Keystone didn't suffer a skiing casualty during the 2016-2017 season, when fourteen people died at Colorado resorts — one of the higher numbers registered in recent years. Enright is the first person to die at Keystone since Boulder artist Jason Taylor in January 2016, during the 2015-2016 season.
But according to the Summit Daily News, which produced an impressive series about skiing deaths this past April, the ski area has seen more than its share of tragedy. The paper, which documented 137 deaths at Colorado ski areas over the past decade, lists 23 deaths at Keystone, including that of ABC reporter John McWethy, who died there in 2008. (The sum includes Enright.) Westword contributor Teague Bohlen included McWethy in his list of the ten Colorado ski accidents that made national headlines post earlier this year.

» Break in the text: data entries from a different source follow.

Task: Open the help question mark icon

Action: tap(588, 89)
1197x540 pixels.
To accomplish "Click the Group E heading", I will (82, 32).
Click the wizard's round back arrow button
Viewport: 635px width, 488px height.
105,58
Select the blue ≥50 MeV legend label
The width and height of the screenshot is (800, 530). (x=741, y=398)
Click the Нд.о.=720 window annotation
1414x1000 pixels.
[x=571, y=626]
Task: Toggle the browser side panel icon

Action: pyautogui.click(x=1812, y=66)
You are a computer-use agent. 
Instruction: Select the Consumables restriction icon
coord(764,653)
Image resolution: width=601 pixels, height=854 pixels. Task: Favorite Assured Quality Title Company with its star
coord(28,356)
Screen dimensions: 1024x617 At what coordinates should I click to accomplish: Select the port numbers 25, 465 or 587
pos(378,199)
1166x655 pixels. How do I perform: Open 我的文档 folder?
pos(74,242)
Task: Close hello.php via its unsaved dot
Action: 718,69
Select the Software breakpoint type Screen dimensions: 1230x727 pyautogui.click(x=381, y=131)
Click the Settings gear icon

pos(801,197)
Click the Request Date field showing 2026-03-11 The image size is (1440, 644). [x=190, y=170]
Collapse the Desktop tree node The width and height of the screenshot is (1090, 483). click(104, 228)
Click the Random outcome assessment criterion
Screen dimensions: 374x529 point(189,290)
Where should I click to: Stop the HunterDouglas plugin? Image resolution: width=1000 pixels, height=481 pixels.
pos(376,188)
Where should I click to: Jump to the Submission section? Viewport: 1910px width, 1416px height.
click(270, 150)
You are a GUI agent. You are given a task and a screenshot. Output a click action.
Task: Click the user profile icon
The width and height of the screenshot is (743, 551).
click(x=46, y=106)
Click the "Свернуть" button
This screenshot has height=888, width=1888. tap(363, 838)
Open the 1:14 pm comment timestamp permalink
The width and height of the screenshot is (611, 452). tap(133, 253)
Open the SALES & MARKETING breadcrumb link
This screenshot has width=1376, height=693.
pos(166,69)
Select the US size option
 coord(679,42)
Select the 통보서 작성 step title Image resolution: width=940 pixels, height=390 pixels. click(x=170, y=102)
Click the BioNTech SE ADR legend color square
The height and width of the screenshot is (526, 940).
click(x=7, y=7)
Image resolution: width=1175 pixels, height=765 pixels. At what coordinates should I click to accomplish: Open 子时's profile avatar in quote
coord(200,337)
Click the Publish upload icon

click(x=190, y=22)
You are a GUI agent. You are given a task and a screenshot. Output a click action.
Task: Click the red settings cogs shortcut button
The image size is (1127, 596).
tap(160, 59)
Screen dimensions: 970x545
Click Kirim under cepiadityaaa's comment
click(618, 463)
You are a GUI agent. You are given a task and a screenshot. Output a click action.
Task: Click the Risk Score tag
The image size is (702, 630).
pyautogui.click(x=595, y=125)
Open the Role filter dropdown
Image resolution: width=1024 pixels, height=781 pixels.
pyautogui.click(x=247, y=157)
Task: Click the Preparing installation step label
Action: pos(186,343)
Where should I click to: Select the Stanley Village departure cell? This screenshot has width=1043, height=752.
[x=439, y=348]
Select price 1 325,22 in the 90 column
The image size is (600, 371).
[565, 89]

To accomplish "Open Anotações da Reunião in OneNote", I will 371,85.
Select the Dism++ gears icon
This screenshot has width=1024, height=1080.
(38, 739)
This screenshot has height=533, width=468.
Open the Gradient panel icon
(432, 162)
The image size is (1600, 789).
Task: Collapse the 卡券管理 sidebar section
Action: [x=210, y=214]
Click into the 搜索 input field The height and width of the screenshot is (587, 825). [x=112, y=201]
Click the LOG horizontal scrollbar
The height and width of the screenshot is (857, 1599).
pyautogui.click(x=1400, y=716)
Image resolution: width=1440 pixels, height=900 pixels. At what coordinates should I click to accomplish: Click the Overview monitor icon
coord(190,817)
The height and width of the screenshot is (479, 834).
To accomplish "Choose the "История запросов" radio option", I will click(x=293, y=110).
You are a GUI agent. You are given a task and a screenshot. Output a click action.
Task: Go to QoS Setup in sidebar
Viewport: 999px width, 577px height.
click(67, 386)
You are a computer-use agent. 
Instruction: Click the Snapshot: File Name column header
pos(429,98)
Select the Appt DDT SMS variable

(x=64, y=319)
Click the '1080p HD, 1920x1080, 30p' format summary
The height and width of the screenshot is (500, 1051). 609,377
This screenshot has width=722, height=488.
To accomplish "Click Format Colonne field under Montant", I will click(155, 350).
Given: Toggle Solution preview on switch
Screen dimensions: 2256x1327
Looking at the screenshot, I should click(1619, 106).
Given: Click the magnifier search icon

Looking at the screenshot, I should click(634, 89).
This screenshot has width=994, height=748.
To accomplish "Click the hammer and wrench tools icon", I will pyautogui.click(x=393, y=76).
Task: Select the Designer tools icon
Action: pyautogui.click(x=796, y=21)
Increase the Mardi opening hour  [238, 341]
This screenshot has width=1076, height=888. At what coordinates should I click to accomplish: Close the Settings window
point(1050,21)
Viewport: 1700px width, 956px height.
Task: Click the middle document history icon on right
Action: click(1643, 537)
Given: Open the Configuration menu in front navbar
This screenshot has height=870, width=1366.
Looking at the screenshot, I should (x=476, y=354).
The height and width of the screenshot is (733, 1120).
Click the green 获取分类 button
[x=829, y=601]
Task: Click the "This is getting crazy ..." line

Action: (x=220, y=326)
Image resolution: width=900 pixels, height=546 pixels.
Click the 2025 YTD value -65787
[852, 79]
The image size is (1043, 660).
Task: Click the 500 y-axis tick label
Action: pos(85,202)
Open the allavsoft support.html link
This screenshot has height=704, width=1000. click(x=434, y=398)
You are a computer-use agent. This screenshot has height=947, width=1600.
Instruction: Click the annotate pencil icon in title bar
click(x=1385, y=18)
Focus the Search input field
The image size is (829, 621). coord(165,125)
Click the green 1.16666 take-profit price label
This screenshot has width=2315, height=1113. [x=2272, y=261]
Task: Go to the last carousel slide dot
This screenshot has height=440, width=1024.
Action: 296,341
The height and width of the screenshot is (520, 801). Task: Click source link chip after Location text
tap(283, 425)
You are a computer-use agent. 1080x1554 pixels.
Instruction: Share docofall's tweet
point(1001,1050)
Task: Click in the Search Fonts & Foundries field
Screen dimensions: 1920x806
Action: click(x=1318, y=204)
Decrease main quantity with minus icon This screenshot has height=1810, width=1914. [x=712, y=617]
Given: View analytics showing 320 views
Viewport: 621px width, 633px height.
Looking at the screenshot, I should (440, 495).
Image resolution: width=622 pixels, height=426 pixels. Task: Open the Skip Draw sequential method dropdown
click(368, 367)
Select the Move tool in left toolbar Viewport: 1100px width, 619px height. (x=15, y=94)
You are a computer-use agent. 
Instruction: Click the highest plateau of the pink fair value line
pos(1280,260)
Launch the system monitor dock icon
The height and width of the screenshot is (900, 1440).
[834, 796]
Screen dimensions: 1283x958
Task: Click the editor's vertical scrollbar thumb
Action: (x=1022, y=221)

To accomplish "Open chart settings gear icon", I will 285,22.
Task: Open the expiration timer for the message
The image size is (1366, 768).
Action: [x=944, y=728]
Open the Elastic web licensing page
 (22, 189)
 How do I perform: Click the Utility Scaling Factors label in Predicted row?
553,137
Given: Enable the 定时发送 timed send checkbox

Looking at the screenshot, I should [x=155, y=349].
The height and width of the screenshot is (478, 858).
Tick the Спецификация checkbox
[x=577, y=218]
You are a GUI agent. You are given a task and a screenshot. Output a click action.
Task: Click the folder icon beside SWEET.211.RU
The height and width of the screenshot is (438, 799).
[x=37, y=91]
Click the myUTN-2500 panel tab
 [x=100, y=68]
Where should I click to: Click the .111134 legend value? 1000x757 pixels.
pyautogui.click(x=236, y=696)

We don't know if the current lack of snow at Colorado resorts was a factor in the deaths of either Zak or Enright. But their accidents took place much earlier in the season than did the first and second fatalities last year. The first person to die at a Colorado ski resort during 2016-2017 was Kevin Pitts at Breckenridge on December 19; the second was Kelly Huber, who fell to her death from Granby Ranch's Quick Draw Express ski lift on December 29.
In response to Enright's passing, Keystone vice president and general manager Geoff Buchheister released the following statement: "Keystone Resort, Keystone Ski Patrol and the entire Vail Resorts family extend our deepest sympathy and support to our guest's family and friends."